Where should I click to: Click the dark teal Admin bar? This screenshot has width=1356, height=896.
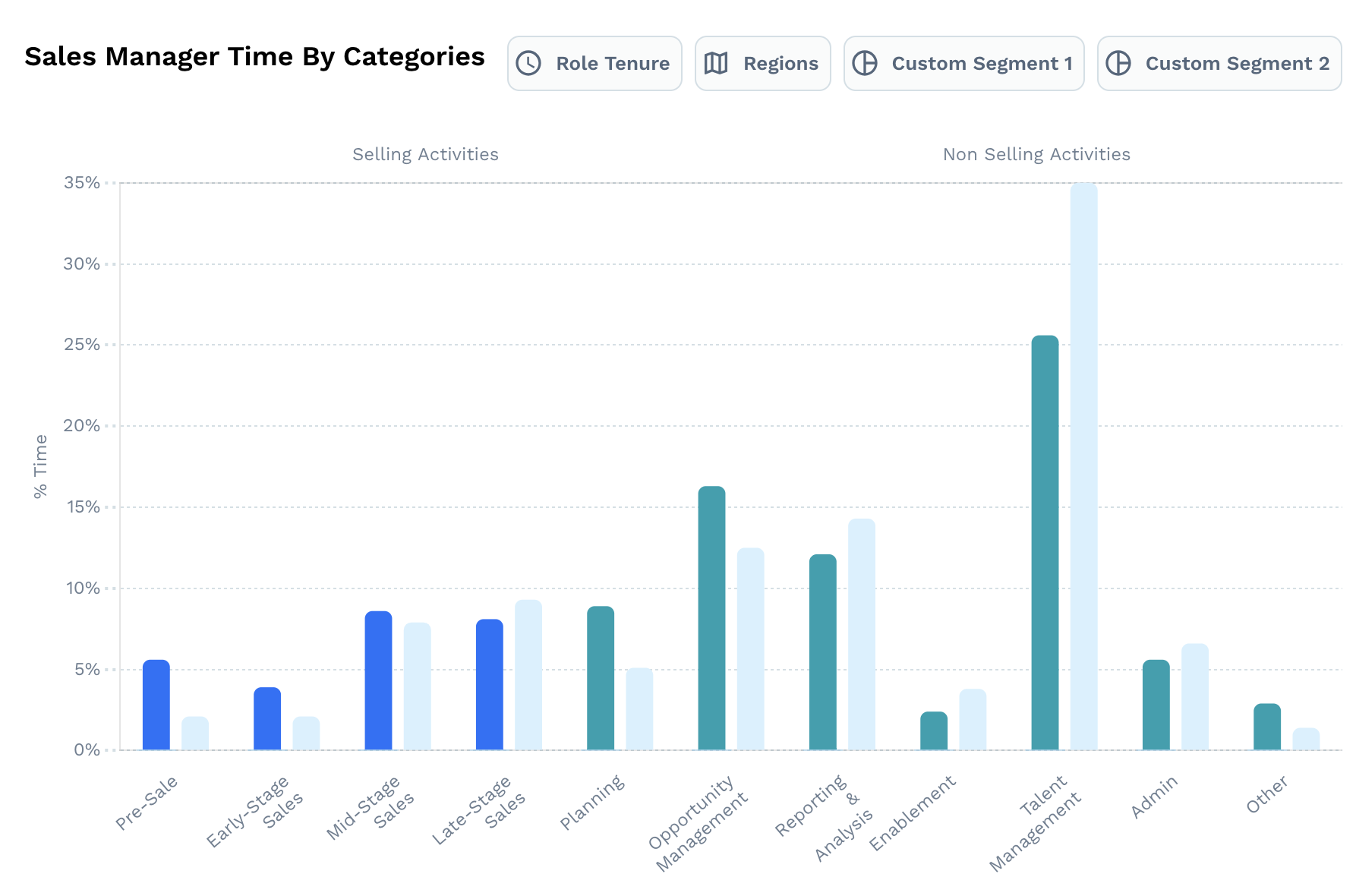click(x=1156, y=705)
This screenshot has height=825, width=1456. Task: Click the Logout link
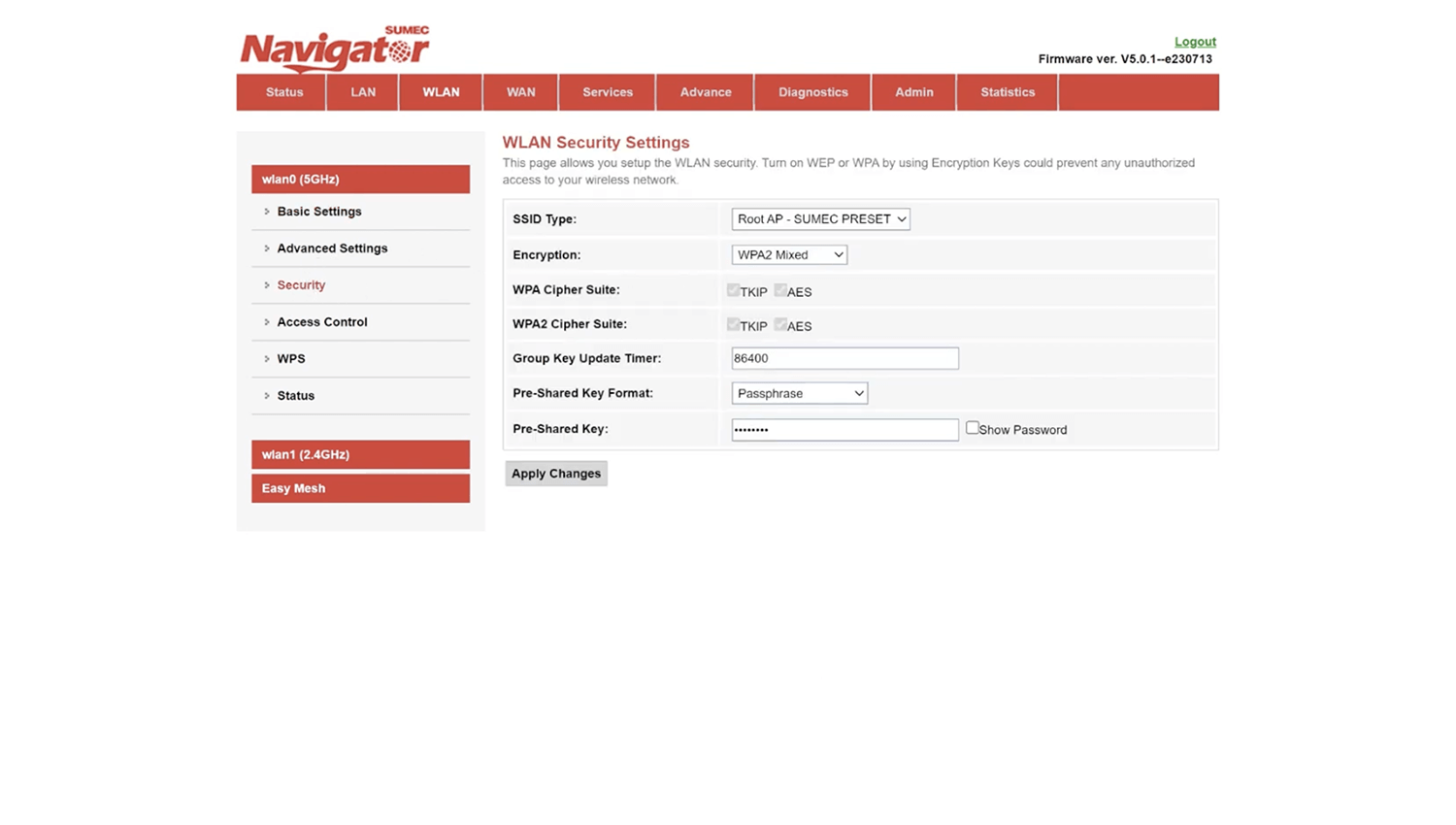(1194, 42)

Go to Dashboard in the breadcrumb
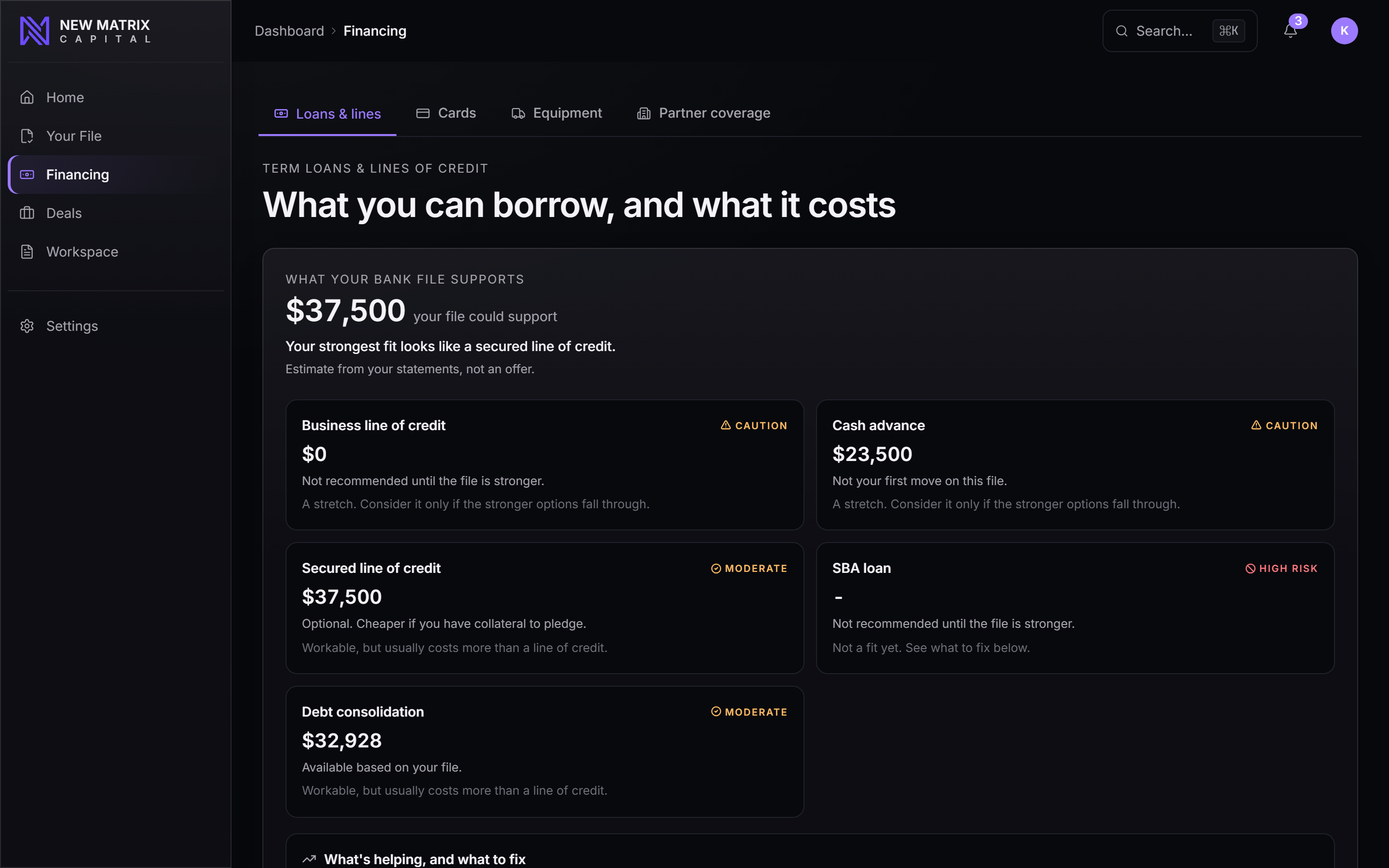[289, 31]
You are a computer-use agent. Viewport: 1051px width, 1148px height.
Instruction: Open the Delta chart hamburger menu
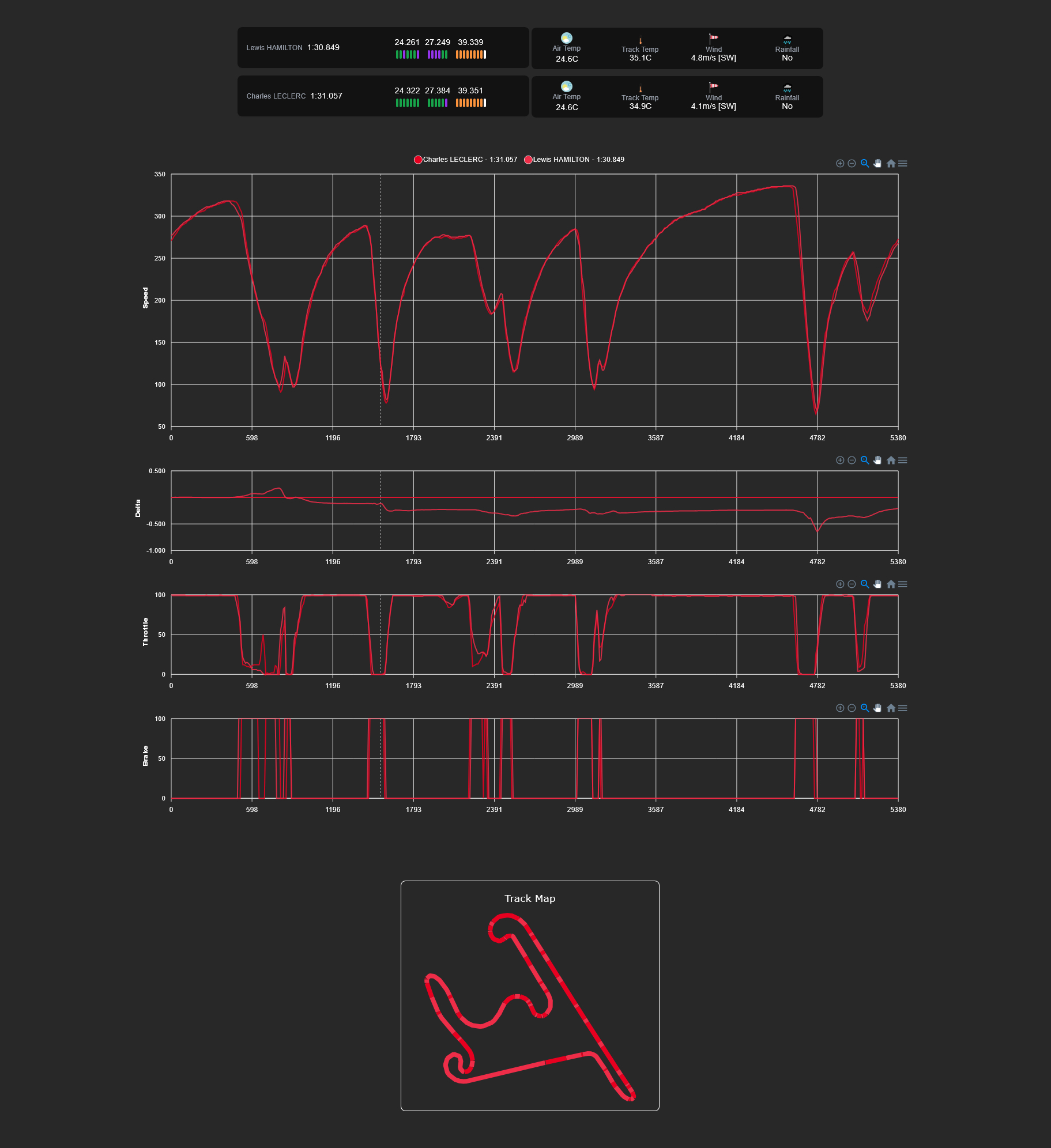tap(903, 460)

• • • •

_Task description:_
In your copy of the entries above, leave out the pictures and keep every word exact.

_The answer:_
Where should I click to: Click the dark teal Admin bar? This screenshot has width=1356, height=896.
click(x=1156, y=705)
This screenshot has height=825, width=1456. Task: Click the Logout link
(1194, 42)

Go to Dashboard in the breadcrumb
[289, 31]
You are a computer-use agent. Viewport: 1051px width, 1148px height.
Instruction: Open the Delta chart hamburger menu
tap(903, 460)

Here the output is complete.